There are a few studies seeking to investigate the efficiency of the Chinese gas sector as a whole, however, little attention has been paid to the gas distribution sector. Eller et al. (2011) study the operational efficiency of national oil companies from several countries using both Stochastic Frontier Analysis and Data Envelopment Analysis and find that national oil companies are less efficient than international oil companies. They also find that a large amount of inefficiency can be explained by structural and institutional features of firms. Their sample includes three Chinese oil firms. Hu (2014) evaluate energy efficiency for 150 plants from China’s energy sector for the period 2000–2005, but he does not explore the factors that are related to inefficiency.

Filling the research gap, in this paper, we examine the efficiency of production functions in the gas distribution sector of China for the more recent period 2006–2015. Moreover, we investigate the effect of the regulatory environment on the performance of the urban gas firms and aim to address factors that relate to technical efficiency in the Chinese gas sector.

Model

We use a Stochastic Frontier Analysis (SFA) model to examine the performance and characteristics of gas utilities in China. SFA (Aigner et al. 1977; Coelli et al. 2005; Coelli 1996; Meeusen and van den Broeck 1977) is a parametric model that can capture statistical noise and technical inefficiency effects simultaneously. We use Battese and Coelli’s (1995) SFA model specification, because it allows for the incorporation of environmental variables to examine factors influencing technical efficiency. Efficiency is defined as the output of a given firm relative to the output that could be produced by a fully efficient firm using the same input vector. The model applies the general form:

$${lnY}_{it}={\beta }_{0}+\beta ln{X}_{it}+({V}_{it}-{U}_{it})$$
(1)

where \({Y}_{it}\) is the production (output) of the \({i}^{th}\) decision making unit (DMU) at time t, \({X}_{it}\) is a vector of input quantities and \(\beta\) is a vector of corresponding parameters to be estimated. \({V}_{it}\) is an error term accounting for statistical noise that cannot be explained by input variables. It is assumed to be independently and identically distributed with mean 0 and variance \({{\sigma }_{v}}^{2}\). \({U}_{it}\) captures the nonnegative technical inefficiency effects in production and is assumed to be independently and identically distributed as truncations at zero of the N (\({Z}_{it}\delta\), \({{\sigma }_{u}}^{2}\)) distribution. \({Z}_{it}\) is a vector of environmental variables influencing the technical inefficiency, while \(\delta\) is a vector of unknown parameters.

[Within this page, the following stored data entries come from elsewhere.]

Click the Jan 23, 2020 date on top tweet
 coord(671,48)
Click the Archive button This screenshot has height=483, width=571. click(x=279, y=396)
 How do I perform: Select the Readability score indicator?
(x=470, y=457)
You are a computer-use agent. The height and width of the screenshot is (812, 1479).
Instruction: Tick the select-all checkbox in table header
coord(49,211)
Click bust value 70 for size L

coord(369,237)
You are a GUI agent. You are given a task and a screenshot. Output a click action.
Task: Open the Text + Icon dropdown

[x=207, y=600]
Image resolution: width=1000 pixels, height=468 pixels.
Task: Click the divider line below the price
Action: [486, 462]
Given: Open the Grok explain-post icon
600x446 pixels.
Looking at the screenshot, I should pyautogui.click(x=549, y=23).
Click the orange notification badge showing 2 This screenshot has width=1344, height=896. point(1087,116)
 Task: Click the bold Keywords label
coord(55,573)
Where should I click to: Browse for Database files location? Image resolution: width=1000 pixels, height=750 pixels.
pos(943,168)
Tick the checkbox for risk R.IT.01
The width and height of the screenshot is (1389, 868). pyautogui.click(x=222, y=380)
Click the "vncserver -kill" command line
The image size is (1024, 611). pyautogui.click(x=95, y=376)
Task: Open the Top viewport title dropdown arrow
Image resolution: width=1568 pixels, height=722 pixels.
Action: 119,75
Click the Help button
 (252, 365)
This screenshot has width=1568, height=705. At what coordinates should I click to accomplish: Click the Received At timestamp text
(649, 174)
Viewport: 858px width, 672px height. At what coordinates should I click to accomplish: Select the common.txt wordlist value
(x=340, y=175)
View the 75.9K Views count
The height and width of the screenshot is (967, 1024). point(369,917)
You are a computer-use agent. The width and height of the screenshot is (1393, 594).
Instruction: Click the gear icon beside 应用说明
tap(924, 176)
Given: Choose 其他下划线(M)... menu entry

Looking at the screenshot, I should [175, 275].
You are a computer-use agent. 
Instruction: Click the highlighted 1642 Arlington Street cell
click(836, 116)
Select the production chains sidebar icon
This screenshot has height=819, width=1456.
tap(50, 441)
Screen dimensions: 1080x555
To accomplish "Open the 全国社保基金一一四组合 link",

The model is estimated using the maximum likelihood method. The parameters in the stochastic production frontier and the technical inefficiency effects are estimated simultaneously. Battese and Coelli (1995) define the level of technical efficiency of production for the \({i}^{th}\) DMU as follows:

$${TE}_{it}=\mathrm{exp}\left(-{U}_{it}\right).$$
(2)

By definition, \({TE}_{it}\), technical efficiency will take a value between zero and one, and firms with scores closer to 1 are more efficient.

Data description

The data used in this study is compiled from two data sources: (1) the province-level gas coverage rate and labor in gas distribution sector are collected from the Wind database (https://www.wind.com.cn/), and (2) capital input, gas output, consumer characteristics and macroeconomic status are available from the Information of Development Research Center Website of the State Council (http://www.drcnet.com.cn/). We use a pooled unbalanced panel sample consisting of 24 major province-level divisions in mainland China over the 2006–2015 period, including 179 observations in total. Wind, a financial information service company, collects operation and financial data of 21 major industries in China from the National Bureau of Statistics, the National Development and Reform Commission, the Ministry of Commerce, the General Administration of Customs, and other industry associations. This enables us to collect the province-level data on the gas utilities’ performance as well as their operation process for the period between 2006 and 2015. With ten-year data covering most province-level divisions in mainland China, this paper provides a starting point to evaluate the performance of Chinese gas utilities, incorporating environmental factors to address the reasons for inefficiency in the sector. We use province-level data because it is the only level of recent data that are available.Footnote 3

Production function model description

Our production function model consists of one output, two types of inputs and four categories of environmental variables. Consider the Cobb Douglas stochastic frontier production function one-step inefficiency effects model specified by Battese and Coelli (1995):

$$ln{Y}_{it}={\beta }_{0}+{\beta }_{1}\mathit{ln}\left({K}_{LPG\_it}\right)+{\beta }_{2}\mathit{ln}\left({K}_{natgas\_it}\right)+{\beta }_{3}\mathit{ln}\left({L}_{it}\right)+{V}_{it}-{U}_{it}.$$
(3)

where \(\beta\) is a vector of unknown parameters to be estimated; \(ln{Y}_{it}\) is output that is measured as the natural logarithm (with base e) of total volume of gas (LPG and natural gas) delivered in a year in tons, for the ith province-level division in year t where i = 1,…, I and t = 1, …, T; the inputs are defined as: capital, proxied as length of petroleum pipes in meters (\({K}_{LPG\_it})\) and length of natural gas pipes in meters (\({K}_{natgas\_it})\); and labor (\({L}_{it}\)) measured by the total number of staff working in the gas distribution sector. Note that the dataset provides aggregate data of labor without distinguishing labor for LPG distribution and labor for natural gas distribution. Therefore, compared with setting an individual production function for LPG and natural gas respectively, we apply an aggregate production function consisting of one output that is the summation of LPG and natural gas. This is also due to data availability on coverage rate: the dataset includes aggregate data on gas coverage rate only, without distinguishing between natural gas and LPG. The summation of LPG volume and natural gas volume is calculated using the conversion methodology specified by Tu et al. (2007).Footnote 4\({V}_{it}\) is an error term reflecting noise and \({U}_{it}\) is a technical inefficiency term with distribution \({N(Z}_{it}\delta ,{{\sigma }_{u}}^{2})\), where \({Z}_{it}\) is a vector of explanatory variables associated with technical inefficiency for utility firms. In addition, \({U}_{it}\) is subtracted since inefficiency results in less output. When \({U}_{it}=0\), the firm is fully efficient and lies on the production frontier. When \({U}_{it}\) is positive, the firm is assumed to be operating below the frontier (Iraizoz et al. 2005).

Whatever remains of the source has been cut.